In contrast to the specific allegations in Sciarratta, Chua generally alleges, for example, that defendants had no "lawful ownership [and] a security interest" in the Property and that the "foreclosing entity was not the true owner of the loan because its chain of ownership had been broken by a defective transfer of the loan to the securitized trust." Chua thus alleges a bare conclusion that the foreclosing entity had no right to foreclose, with no specifics as to why. In further contrast to Sciarratta, Chua alleges no specifics about any assignments or about what relation the named defendants have to her loan and the foreclosure; for example, although it appears that CitiMortgage was the foreclosing entity, she alleges only that Citicorp was a "securitization participant 'Depositor.' " We therefore conclude that no cause of action has been stated under Sciarratta.
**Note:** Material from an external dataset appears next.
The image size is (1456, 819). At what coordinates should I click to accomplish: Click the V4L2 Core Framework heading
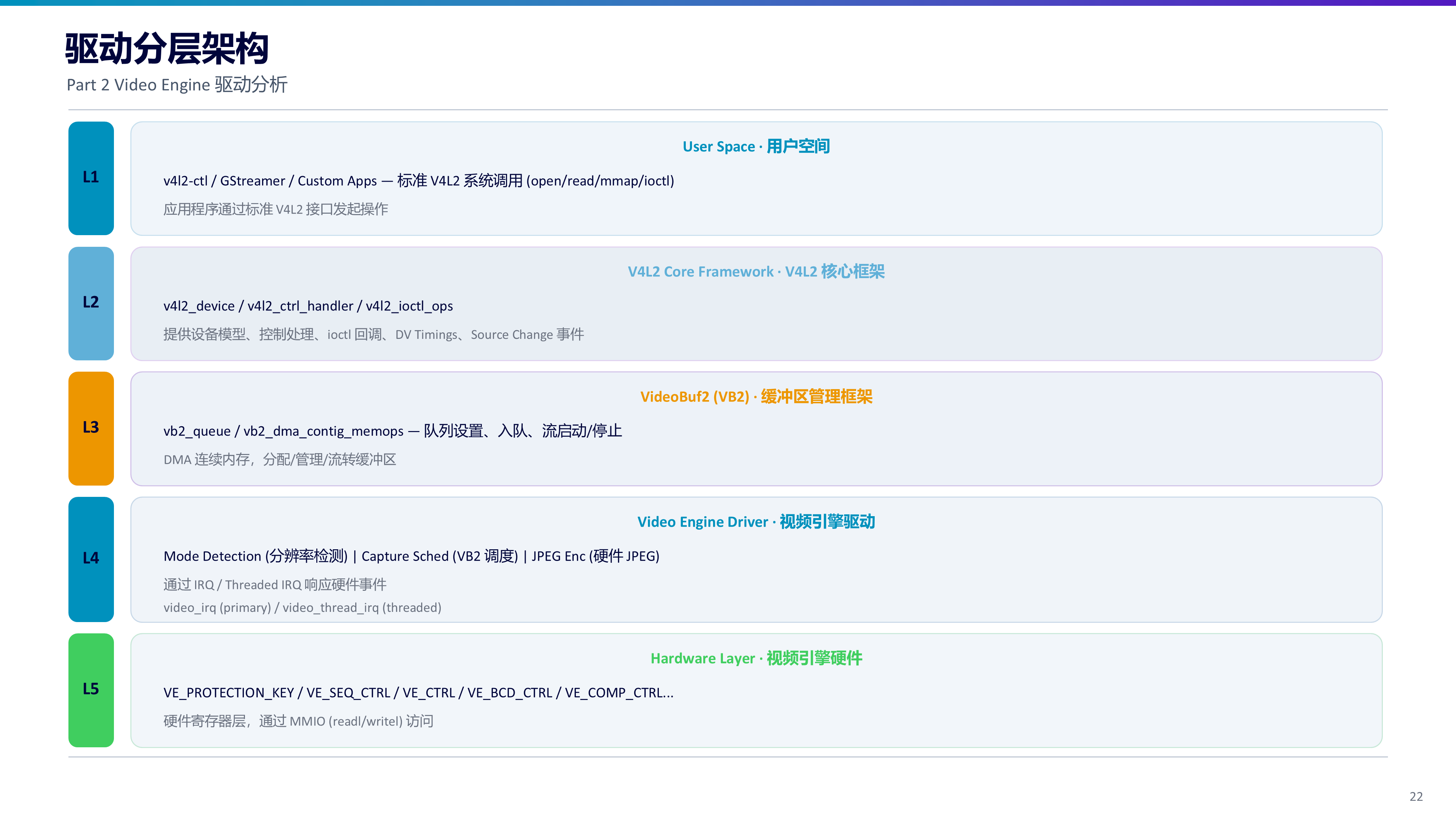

(3) Separation of the note from the deed of trust

Chua's third argument for standing appears to be based on allegations that the note became separated from the deed of trust, rendering the deed of trust a nullity. Such a claim has been rejected. A deed of trust automatically transfers with the note it secures—even without a separate assignment. (Civ. Code, § 2936; Yvanova, supra, 62 Cal.4th at p. 927 ["The deed of trust, moreover, is inseparable from the note it secures, and follows it even without a separate assignment"]; Yhudai v. IMPAC Funding Corp., supra, 1 Cal.App.5th at pp. 1259-1260, fn. 6 ["legal fact" that if note is conveyed to a trust, so is deed of trust and right to foreclose]; Orcilla v. Big Sur, Inc. (2016) 244 Cal.App.4th 982, 1004 ["we decline to read additional requirements into the nonjudicial foreclosure statute requiring the note and the deed of trust to be held by the same party"]; Debrunner v. Deutsche Bank National Trust Co. (2012) 204 Cal.App.4th 433, 440 ["[w]e likewise see nothing in the applicable statutes that precludes foreclosure when the foreclosing party does not possess the original promissory note"].)
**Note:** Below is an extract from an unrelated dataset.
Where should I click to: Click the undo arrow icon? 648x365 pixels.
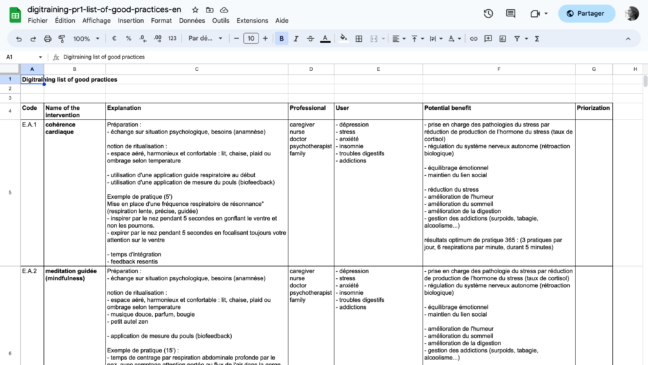[19, 39]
(4) MERS was a suspended corporation

Chua alleges that MERS was suspended when it prepared or executed the assignment of the deed of trust. But suspension of MERS's corporate status would not have rendered the assignment void. Contracts that a suspended corporation enters into are not void but merely voidable. (Rev. & Tax. Code, § 23304.1, subd. (a); Performance Plastering v. Richmond American Homes of California, Inc. (2007) 153 Cal.App.4th 659, 668-669.) Chua appears to concede that a contract entered into by a suspended corporation is merely voidable.
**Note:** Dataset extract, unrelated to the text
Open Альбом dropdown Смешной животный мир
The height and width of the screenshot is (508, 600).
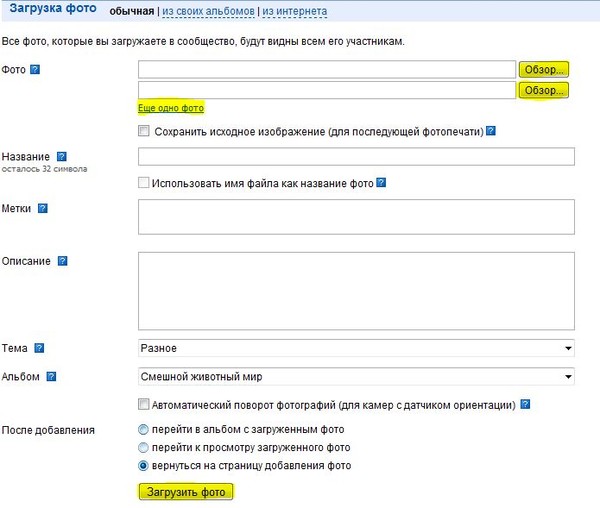coord(356,377)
(5) MERS's status as nominee

Chua appears to allege that MERS, as nominee, lacked authority to assign the deed of trust. The role MERS plays in the lending marketplace has been explained as follows: "MERS is a private corporation that administers a national registry of real estate debt interest transactions. Members of the MERS System assign limited interests in the real property to MERS, which is listed as a grantee in the official records of local governments, but the members retain the promissory notes and mortgage servicing rights. The notes may thereafter be transferred among members without requiring recordation in the public records. [Citation.] [¶] Ordinarily, the owner of a promissory note secured by a deed of trust is designated as the beneficiary of the deed of trust. [Citation.] Under the MERS System, however, MERS is designated as the beneficiary in deeds of trust, acting as 'nominee' for the lender, and granted the authority to exercise legal rights of the lender." (Fontenot v. Wells Fargo Bank, N.A. (2011) 198 Cal.App.4th 256, 267 (Fontenot), disapproved on another point by Yvanova, supra, 62 Cal.4th at pp. 939-941.)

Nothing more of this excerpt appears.